_Einträge zur Position von Wörtern und Elementen_
^^^^
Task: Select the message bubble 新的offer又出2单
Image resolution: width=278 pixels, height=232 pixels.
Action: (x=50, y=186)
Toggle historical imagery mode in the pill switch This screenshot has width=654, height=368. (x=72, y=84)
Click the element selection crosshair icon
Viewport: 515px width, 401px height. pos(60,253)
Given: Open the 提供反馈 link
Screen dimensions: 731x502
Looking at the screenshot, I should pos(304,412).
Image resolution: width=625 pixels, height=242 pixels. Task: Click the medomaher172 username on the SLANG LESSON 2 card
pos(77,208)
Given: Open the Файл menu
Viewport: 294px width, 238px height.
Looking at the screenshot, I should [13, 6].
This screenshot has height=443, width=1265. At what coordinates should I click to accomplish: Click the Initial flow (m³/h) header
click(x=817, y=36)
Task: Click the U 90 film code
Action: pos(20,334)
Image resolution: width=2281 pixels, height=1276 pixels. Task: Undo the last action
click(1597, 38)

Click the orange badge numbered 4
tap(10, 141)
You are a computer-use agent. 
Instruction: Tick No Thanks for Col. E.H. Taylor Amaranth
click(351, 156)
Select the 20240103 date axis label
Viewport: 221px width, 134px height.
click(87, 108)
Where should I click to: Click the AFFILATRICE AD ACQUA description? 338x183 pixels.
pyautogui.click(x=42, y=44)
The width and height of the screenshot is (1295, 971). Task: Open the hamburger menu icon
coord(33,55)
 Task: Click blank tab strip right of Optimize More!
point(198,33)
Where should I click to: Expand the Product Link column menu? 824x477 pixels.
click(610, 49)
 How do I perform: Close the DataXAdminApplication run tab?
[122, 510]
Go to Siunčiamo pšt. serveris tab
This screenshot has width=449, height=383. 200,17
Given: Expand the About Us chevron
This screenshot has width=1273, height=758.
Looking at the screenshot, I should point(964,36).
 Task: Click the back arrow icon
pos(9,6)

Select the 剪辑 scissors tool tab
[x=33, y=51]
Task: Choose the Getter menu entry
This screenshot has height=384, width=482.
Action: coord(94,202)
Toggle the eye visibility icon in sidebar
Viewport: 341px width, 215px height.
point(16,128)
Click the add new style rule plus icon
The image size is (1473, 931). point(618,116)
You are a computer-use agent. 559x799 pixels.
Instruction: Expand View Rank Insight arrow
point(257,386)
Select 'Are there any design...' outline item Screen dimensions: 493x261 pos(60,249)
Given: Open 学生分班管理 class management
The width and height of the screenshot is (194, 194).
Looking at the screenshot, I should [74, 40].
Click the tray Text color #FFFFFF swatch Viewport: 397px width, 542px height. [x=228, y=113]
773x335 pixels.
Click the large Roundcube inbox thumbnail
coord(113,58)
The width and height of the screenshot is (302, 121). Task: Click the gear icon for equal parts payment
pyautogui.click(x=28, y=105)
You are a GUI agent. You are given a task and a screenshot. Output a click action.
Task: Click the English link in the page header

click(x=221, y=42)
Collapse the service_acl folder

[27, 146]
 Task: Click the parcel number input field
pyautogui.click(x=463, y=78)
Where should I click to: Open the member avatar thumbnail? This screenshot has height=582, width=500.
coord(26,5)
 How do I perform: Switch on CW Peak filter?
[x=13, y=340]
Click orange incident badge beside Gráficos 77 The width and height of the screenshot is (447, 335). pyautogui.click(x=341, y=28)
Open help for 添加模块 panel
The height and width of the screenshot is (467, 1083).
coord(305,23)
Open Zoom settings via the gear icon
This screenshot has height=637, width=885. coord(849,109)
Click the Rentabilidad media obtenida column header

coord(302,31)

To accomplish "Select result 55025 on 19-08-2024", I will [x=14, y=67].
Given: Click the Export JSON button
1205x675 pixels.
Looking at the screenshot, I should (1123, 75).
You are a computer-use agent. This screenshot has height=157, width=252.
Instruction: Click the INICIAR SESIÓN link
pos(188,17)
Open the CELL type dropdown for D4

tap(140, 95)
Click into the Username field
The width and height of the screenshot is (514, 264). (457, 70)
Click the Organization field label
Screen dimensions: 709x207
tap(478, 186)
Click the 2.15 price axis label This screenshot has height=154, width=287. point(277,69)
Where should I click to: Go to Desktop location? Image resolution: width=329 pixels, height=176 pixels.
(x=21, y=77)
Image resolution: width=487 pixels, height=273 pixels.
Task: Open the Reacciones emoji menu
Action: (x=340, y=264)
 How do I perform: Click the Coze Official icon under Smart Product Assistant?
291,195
^^^^
_ZU ERLEDIGEN_
Gib jede Zeile der obigen Einträge wörtlich wieder, in der das Wort „perform“ vorkommt, und beachte dabei die Groß- und Kleinschreibung.

_ANTWORT_
 How do I perform: Close the DataXAdminApplication run tab?
 How do I perform: Switch on CW Peak filter?
 How do I perform: Click the Coze Official icon under Smart Product Assistant?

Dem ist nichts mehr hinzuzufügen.